**Supplied data:**

···

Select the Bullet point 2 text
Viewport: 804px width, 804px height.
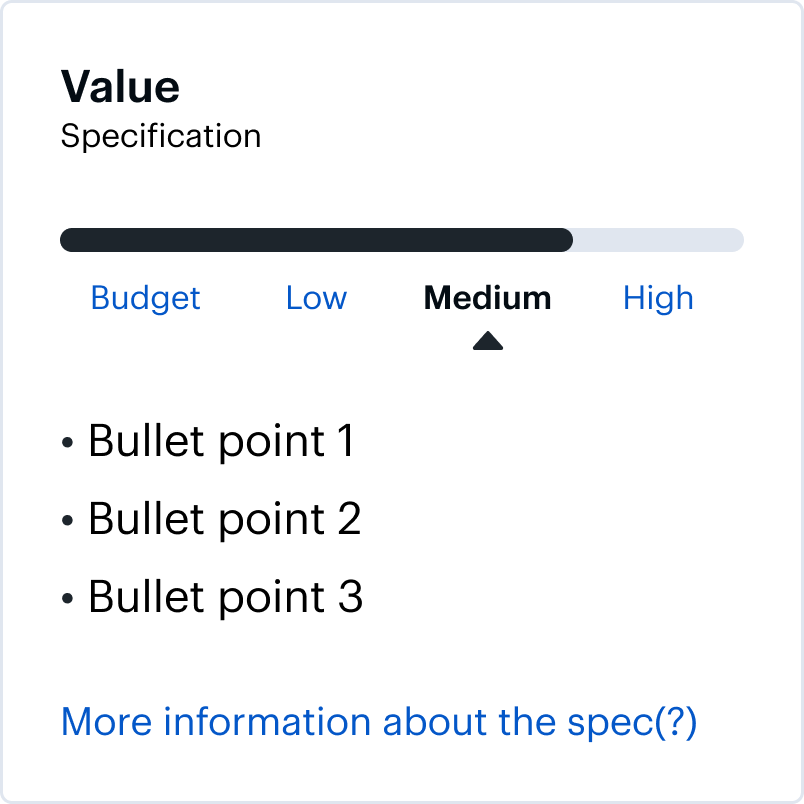224,519
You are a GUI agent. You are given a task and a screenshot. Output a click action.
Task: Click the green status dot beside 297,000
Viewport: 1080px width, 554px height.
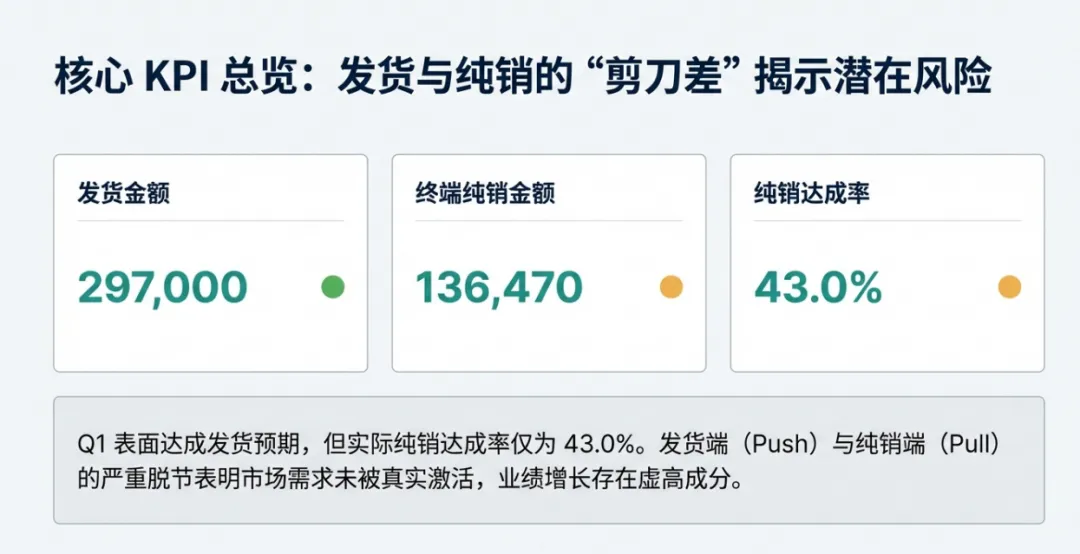(x=333, y=287)
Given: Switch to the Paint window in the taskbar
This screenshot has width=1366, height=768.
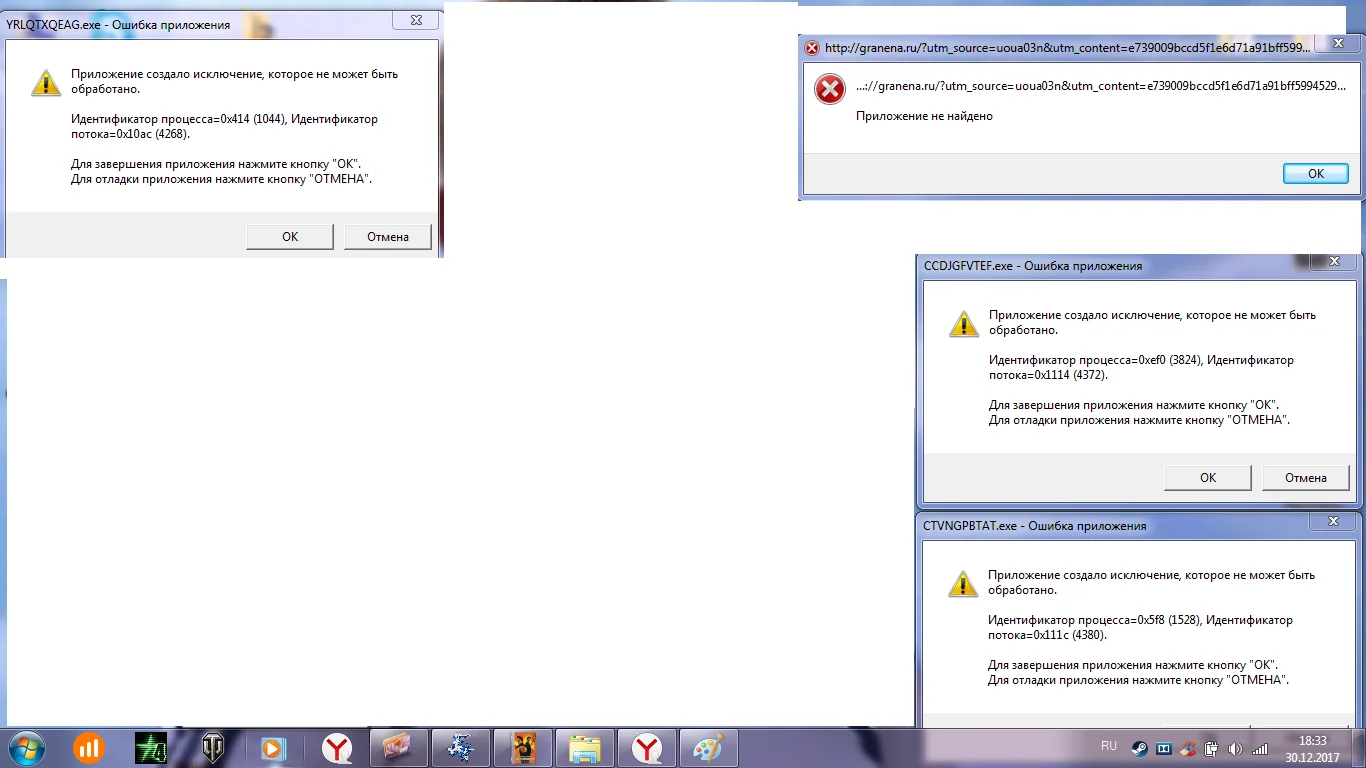Looking at the screenshot, I should [x=708, y=748].
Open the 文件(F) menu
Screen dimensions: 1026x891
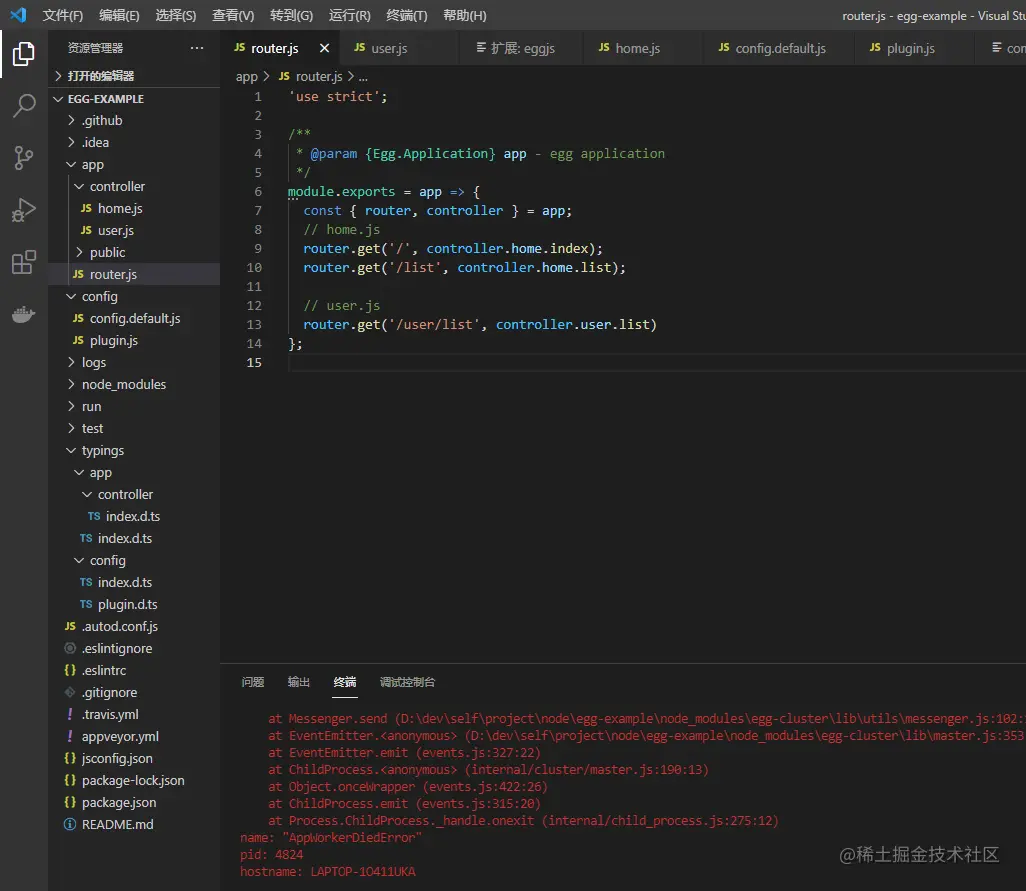63,15
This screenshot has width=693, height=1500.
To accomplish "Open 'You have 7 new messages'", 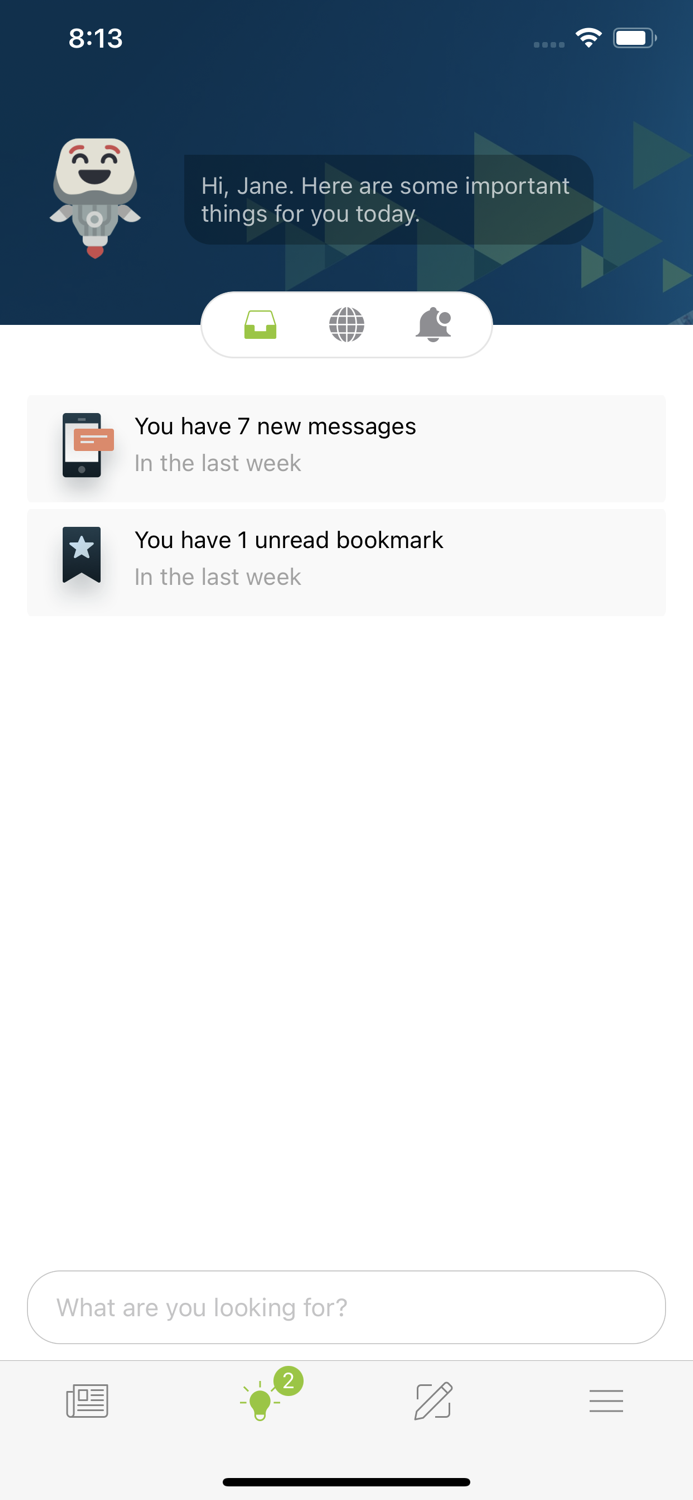I will (x=346, y=448).
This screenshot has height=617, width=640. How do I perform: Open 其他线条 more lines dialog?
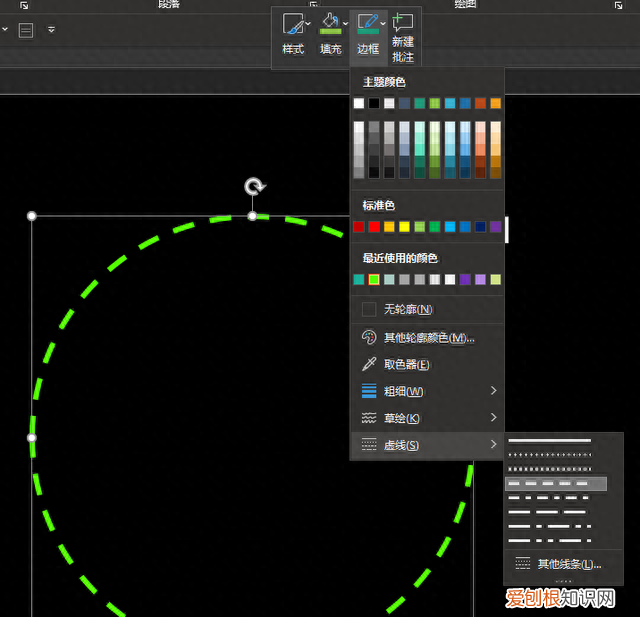click(568, 564)
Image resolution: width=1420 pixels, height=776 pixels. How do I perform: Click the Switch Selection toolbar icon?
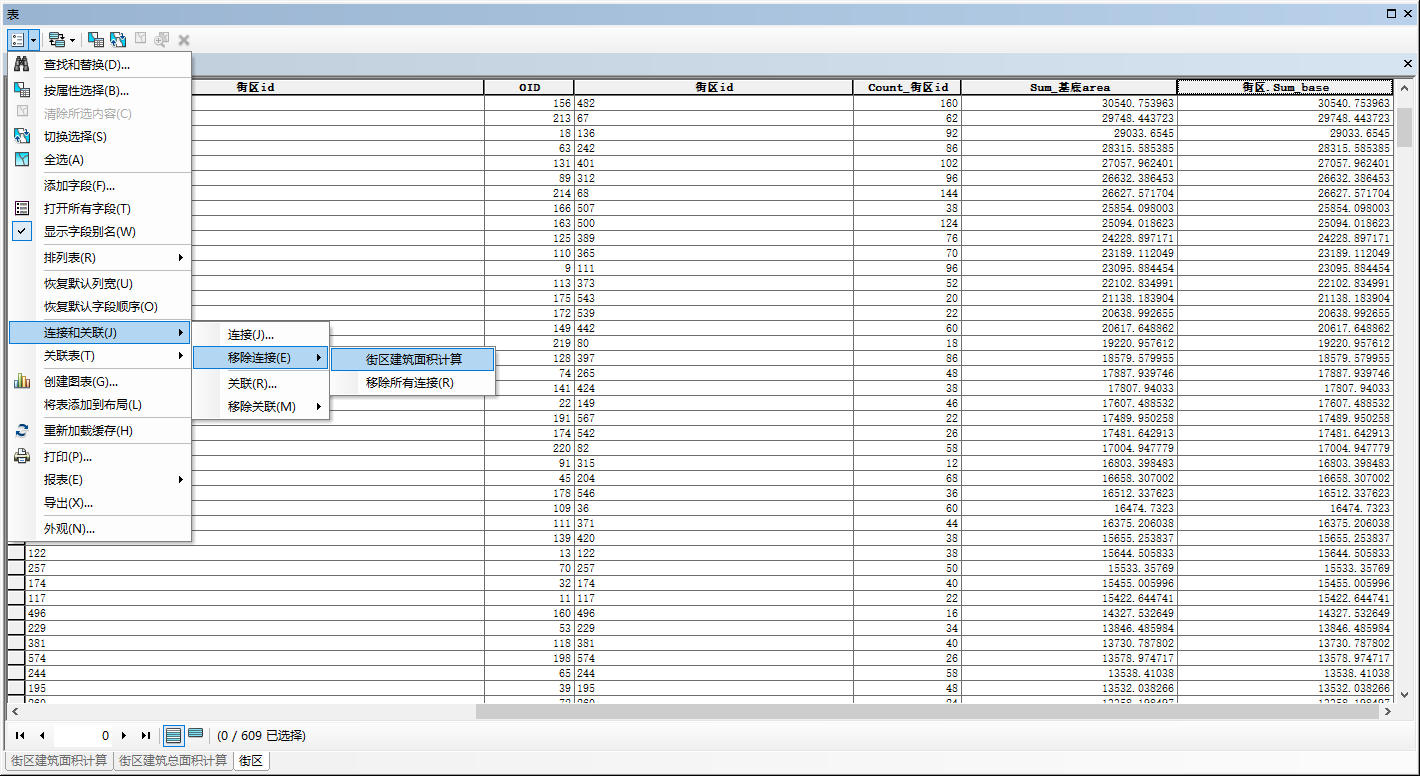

···

**What the task requires:**
Please state how many lines in the rows above contain the word "Switch", giving only the number.

**Result:**
2